Gesamte Boeing-777er-Flotte soll überarbeitet werden

Die Kanzlei teilte am Mittwoch in Kuala Lumpur mit, sie habe Malaysia Airlines und Boeing zugleich eine Frist von 30 Tagen gesetzt, um die Vorgänge beim Verschwinden von Flug MH370 aufzuklären. „Alle Verantwortlichen“ würden zur Rechenschaft gezogen. Neben Entschädigung in Millionenhöhe für die Hinterbliebenen soll von Boeing auch eine Überarbeitung der gesamten 777er-Flotte gefordert werden.

Schon letzte Woche hat der Münchner Versicherungskonzern Allianz einem „Handelsblatt“-Bericht zufolge mit der Auszahlung der Versicherungssumme für Schäden an Flugzeug und Insassen begonnen. Laut „Handelsblatt“ bestätigte die Allianz auch, dass sie ein Konsortium aus verschiedenen Versicherern von Malaysia Airlines anführt. Die Versicherungssumme belaufe sich unbestätigten Angaben zufolge auf insgesamt rund 100 Millionen Dollar (rund 72 Mio. Euro), es sei aber unklar, welchen Anteil daran die Allianz trage.

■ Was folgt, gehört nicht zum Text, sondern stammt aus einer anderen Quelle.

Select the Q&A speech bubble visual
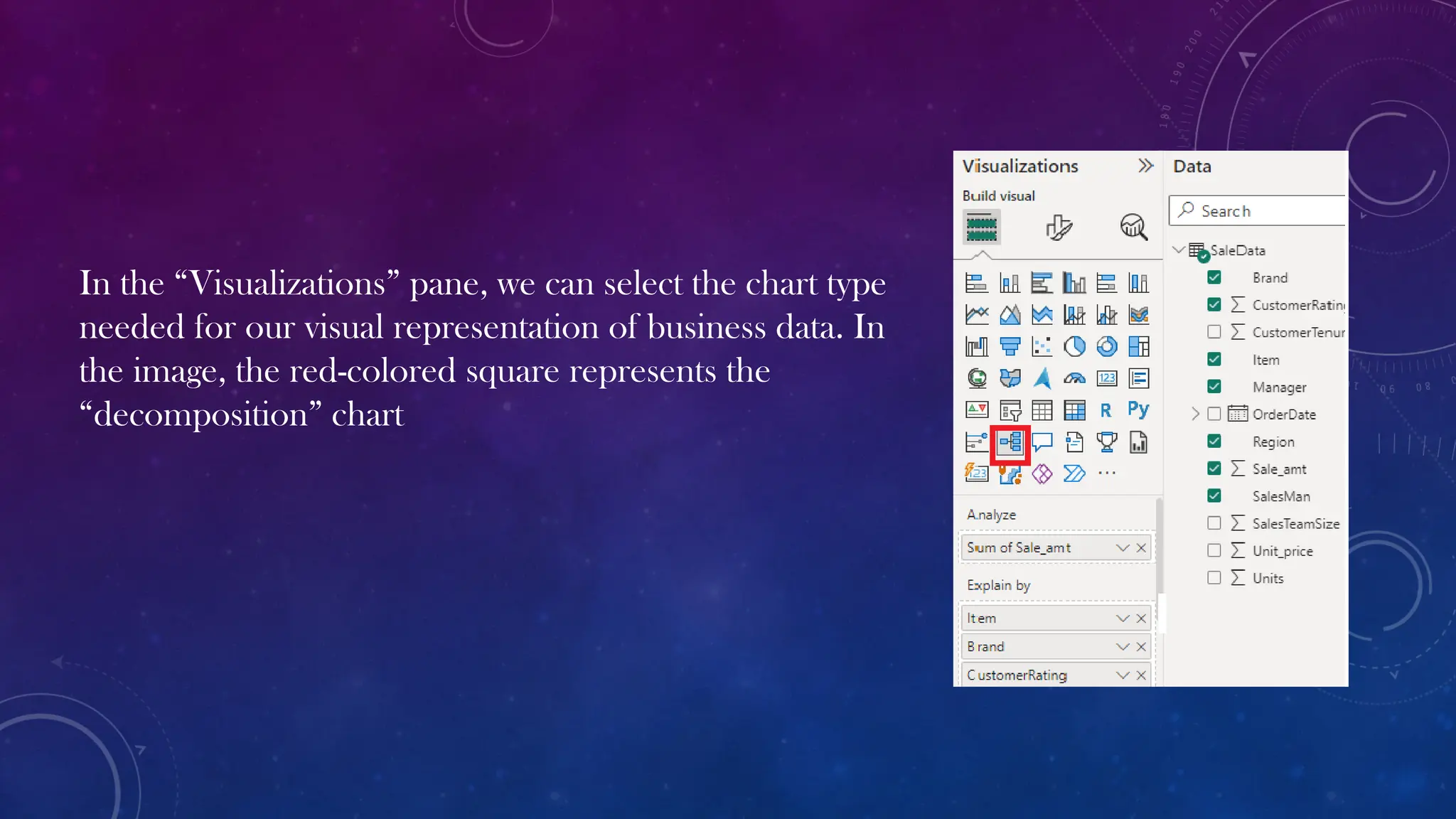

Versicherungsentschädigungen bereits ausgezahlt

In der Luftfahrtversicherung ist es üblich, die Versicherungssummen an Fluggesellschaften und Angehörige von Insassen im Schadensfall früh auszuzahlen. In den Versicherungsverträgen für Flugzeuge sind in der Regel klare Fristen benannt, nach denen die Entschädigungszahlungen geleistet werden müssen. Das gilt auch für den Fall, dass ein Flugzeug nach mehreren Tagen immer noch vermisst wird.

Die malaysische Regierung hatte am Montag erklärt, die Boeing 777 sei in einem abgelegenen Gebiet auf der Höhe der westaustralischen Stadt Perth ins Meer gestürzt. Das ergebe sich aus den letzten Signalen, die von Satelliten aufgefangen worden seien. Die Daten sind jedoch nicht aussagekräftig, was die mutmaßliche Absturzstelle angeht. Zwei Drittel der Insassen waren Chinesen.

Als die drei wahrscheinlichsten Szenarien für das Verschwinden der Passagiermaschine gelten bisher eine Entführung, ein Sabotageakt eines oder beider Piloten oder eine plötzliche Krise, die die Piloten handlungsunfähig machte und die Maschine bis zum Absturz dem Autopiloten überließ.

Ärger über Informationspolitik Malaysias

Die Unklarheit über die Situation stellt die Angehörigen von Passagieren und Crew des Flugzeugs auf eine harte Probe. Am Dienstag kritisierten viele Demonstranten in Peking die Informationspolitik und den Umgang mit dem Verschwinden der Boeing am 8. März. „Wir wollen die Wahrheit“, lautete der Schriftzug eines Transparents. Einige wütende Demonstranten richteten ihren Ärger gegen Malaysia und gaben den Behörden sogar eine Mitschuld: „Mörder“ stand auf einem Plakat.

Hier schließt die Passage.